Normally, a losing vice-presidential candidate plucked from obscurity immediately returns to obscurity, especially one from an out-of-sight, out-of-mind place like Alaska. But the governor’s celebrity has only grown and she is on the cusp of the ultimate in celebrity — becoming a one-namer, simply “Sarah,” like Cher and Bono.
For someone who seems so congenitally cheerful, and indeed was Miss Congeniality, Palin has a gift for causing controversy and starting fights wherever she goes.
She threw a Republican congressional fundraising dinner into an uproar when she at first agreed — or maybe didn’t — to be the featured speaker, and then later maybe said — or maybe not — that she would speak after all, but it was too late because Newt Gingrich had already agreed to fill in. The night of the dinner, she eclipsed Gingrich merely by walking into the room.

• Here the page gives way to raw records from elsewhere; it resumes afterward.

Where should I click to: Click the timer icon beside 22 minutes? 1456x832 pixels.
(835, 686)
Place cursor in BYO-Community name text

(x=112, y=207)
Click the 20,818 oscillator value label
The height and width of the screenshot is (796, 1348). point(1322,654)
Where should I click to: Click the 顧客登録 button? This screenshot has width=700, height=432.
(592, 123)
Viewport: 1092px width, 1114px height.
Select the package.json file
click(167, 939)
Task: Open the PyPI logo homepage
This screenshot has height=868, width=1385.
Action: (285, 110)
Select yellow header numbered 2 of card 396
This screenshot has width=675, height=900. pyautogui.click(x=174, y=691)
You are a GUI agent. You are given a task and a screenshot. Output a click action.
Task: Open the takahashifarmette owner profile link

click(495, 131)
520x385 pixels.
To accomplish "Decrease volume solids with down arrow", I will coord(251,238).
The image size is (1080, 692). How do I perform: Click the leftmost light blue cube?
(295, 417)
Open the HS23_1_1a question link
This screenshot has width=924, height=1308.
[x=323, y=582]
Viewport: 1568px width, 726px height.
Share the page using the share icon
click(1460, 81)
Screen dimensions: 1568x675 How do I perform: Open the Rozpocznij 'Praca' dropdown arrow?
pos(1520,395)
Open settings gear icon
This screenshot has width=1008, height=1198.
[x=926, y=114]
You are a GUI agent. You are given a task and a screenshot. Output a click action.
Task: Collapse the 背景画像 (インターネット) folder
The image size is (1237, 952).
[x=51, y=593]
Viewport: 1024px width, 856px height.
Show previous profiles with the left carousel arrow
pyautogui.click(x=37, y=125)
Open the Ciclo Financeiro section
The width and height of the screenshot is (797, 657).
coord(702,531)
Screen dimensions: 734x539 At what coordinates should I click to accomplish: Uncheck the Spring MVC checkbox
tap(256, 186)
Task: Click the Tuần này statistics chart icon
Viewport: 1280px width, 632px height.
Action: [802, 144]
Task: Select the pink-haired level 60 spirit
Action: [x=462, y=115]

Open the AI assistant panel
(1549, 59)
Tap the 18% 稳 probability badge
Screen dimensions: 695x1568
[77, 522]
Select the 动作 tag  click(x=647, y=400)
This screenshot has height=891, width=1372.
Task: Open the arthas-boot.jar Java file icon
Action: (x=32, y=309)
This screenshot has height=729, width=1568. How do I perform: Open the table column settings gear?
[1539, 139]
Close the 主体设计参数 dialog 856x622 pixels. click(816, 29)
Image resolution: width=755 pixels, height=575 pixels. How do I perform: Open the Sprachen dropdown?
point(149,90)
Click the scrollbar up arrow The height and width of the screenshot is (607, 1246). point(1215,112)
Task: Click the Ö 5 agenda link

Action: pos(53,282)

Then she caused another small fracas merely by quoting Gingrich. A blog on a liberal post accused her of plagiarizing from the former House speaker. (Gingrich leaves no thought unexpressed and does so at some length, so theoretically it might be impossible to avoid inadvertently and randomly plagiarizing him.)
The ex-speaker’s associates said they were fine with Palin quoting Gingrich and suggested it might be a good thing if more Republicans quoted him. But you have to wonder if Gingrich, who is said to have eyes on 2012, might suspect that Palin, who is said to have eyes on the same prize, is stalking him.
Most notably, while she was in New York at a Yankees game, late-night TV host David Letterman made a really tasteless joke about her daughter and, worse, he got the wrong daughter — not 18-year-old Bristol, who did get pregnant out of wedlock, but 14-year-old Willow. (Get it straight, people: The Palin children, in order, are Track, Bristol, Willow, Piper and Trig. Where do parents named Sarah and Todd get these names? Anyway, learn them. They’re not going away. The Palins are part of our lives.)
Anyway, Letterman apologized and apologized and Palin finally “of course” accepted the apology in a convoluted statement that ended up thanking “our U.S. military women and men (for) putting their lives on the line for us to secure America’s right to free speech ...”
(You can hear the sergeant in Iraq now telling his platoon that, yes, tonight’s mission was exceptionally dangerous, but vital to securing Americans’ right to hear bad jokes on late-night TV talk.)
The upshot was that the high-profile feud may have given the CBS star a valuable boost in the ratings, maybe even enough to surpass NBC’s “Tonight,” just as he started going head-to-head with Conan O’Brien.
Meanwhile, a spokesman for Palin’s legal defense fund in Alaska, which is trying to raise $500,000, said the Letterman business had also helped with their fund-raising efforts. Palin does seem to have ongoing quarrels with a lot of people, but clearly sometimes controversy searches her out.
An investigator for the state found that Palin hadn’t violated the ethics regs when she wore a jacket coat bearing the logo of Arctic Cat snowmobiles, her husband’s sponsor in a major snowmobile race. Palin called the complaint frivolous. “Idiotic” would be more like it. But funny.
At the Republican convention last summer, when the news broke that Bristol was pregnant, purse-lipped GOP scolds admonished the press to respect the family’s privacy. Since Bristol was up on the stage waving back at us, she was a little hard to ignore and she has been much among us ever since.
She has seemingly been on tour ever since, and after the interview she gave People magazine it’s hard not to feel for her, trying to juggle a baby, a job and soon college:
“Girls need to imagine and picture their life with a screaming newborn baby and then think before they have sex. If girls realized the consequences of sex, nobody would be having sex. Trust me. Nobody.”
And what of baby Tripp’s father, Levi Johnston, 19, who was up on stage with the Palins that night in St. Paul, Minn.?
Tina Brown’s Web site, The Daily Beast, has a chronicler of celebrities who followed Johnston and his personal handler around Los Angeles on a shopping spree.
This is more than just a family. It’s an industry.
— McFeatters writes for Scripps Howard News Service.